Tuesday, May 2, 2023

[1035] Piggies Bank

As a thought experiment, I imagined having my debt paid off, and looking at $5000 in the bank. What then? Do I feel "safe" or "better" than if I'm in debt? Not even a little. A decent issue with my car, an illness, or a couple lump-sum insurance payments wipes that out immediately.

What do I want from any given moment? To feel like I'm doing approximately what I want, or have access to what I want if I'm not. I can work without all of the old issues of my old computer on this new one. When I want to practice the piano with weighted keys and build proper muscle memory, it's an arm's length away. If I'm curious why a graphic novel series is confidently 5 stars on Amazon, I glance to the books stacked on my speaker.

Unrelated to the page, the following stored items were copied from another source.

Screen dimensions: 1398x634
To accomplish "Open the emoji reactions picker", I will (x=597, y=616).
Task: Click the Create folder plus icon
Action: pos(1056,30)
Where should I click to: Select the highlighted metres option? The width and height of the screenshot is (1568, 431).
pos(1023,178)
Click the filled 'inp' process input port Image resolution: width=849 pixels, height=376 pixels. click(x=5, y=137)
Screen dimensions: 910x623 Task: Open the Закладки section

"Possibility," whatever we can make of the word, is the operative variable at the heart of my being. I fundamentally want to enable as many worthwhile and engaging possibilities as I can. I need that to be true. The job can't trap me. The "debt," if abstractly represented in the math, needs to be met with a conceptual framework to match equaling a result of "what's possible."

I'm going to Chicago tomorrow to celebrate the 20th anniversary of an album. It's Wednesday. It's possible to call off. It's possible to buy tickets, drive 4.5 hours, rock out, work remotely, and drive back for a comedy show the next afternoon. It's possible to get to Louisville and back the next day and Fort Wayne the day after that.

I talk to ~130 every week, some going on 11 months now. I hear constantly about restrictions and wishes and "it'd be nice" sentiments. Don't you understand? I'm busy. The kids. My job won't. My finances aren't where I want. Literally anything stands in for restricting possibility. When you close off your options, you don't learn new ways of coping or fixing the problems you encounter with a rigid mind. You don't know what's possible. You can't recognize what it sounds like. You don't have any real feel or sense that "possible" even exists.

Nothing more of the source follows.